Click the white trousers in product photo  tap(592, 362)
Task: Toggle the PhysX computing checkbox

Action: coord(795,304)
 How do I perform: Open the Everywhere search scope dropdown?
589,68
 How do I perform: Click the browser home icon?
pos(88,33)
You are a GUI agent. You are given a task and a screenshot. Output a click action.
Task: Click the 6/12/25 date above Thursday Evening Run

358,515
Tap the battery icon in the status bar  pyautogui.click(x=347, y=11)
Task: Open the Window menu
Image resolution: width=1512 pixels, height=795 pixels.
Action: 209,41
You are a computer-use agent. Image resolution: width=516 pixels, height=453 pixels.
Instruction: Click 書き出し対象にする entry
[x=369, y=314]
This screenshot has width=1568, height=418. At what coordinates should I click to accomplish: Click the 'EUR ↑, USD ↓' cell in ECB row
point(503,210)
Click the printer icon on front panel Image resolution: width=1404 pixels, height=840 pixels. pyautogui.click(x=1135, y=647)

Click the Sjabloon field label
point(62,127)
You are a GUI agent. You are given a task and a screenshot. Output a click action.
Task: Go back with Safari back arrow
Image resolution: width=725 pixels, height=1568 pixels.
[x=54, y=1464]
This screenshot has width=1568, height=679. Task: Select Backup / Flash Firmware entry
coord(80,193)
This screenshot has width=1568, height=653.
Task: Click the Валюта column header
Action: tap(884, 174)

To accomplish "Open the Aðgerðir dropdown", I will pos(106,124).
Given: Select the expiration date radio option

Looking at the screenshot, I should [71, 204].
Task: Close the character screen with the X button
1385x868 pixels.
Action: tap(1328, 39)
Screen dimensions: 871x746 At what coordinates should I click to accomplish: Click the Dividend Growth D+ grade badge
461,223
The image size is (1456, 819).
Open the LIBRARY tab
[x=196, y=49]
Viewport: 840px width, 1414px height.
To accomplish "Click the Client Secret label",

■ ■ ■ ■ ■

Task directions:
Your answer must be the line with "Task: Go back with Safari back arrow" and all lines after it through the final line of the entries, copied exactly and with nothing added.

Task answer:
Task: Go back with Safari back arrow
Image resolution: width=725 pixels, height=1568 pixels.
[x=54, y=1464]
This screenshot has width=1568, height=679. Task: Select Backup / Flash Firmware entry
coord(80,193)
This screenshot has width=1568, height=653.
Task: Click the Валюта column header
Action: tap(884, 174)

To accomplish "Open the Aðgerðir dropdown", I will pos(106,124).
Given: Select the expiration date radio option

Looking at the screenshot, I should [71, 204].
Task: Close the character screen with the X button
1385x868 pixels.
Action: tap(1328, 39)
Screen dimensions: 871x746 At what coordinates should I click to accomplish: Click the Dividend Growth D+ grade badge
461,223
The image size is (1456, 819).
Open the LIBRARY tab
[x=196, y=49]
Viewport: 840px width, 1414px height.
To accomplish "Click the Client Secret label",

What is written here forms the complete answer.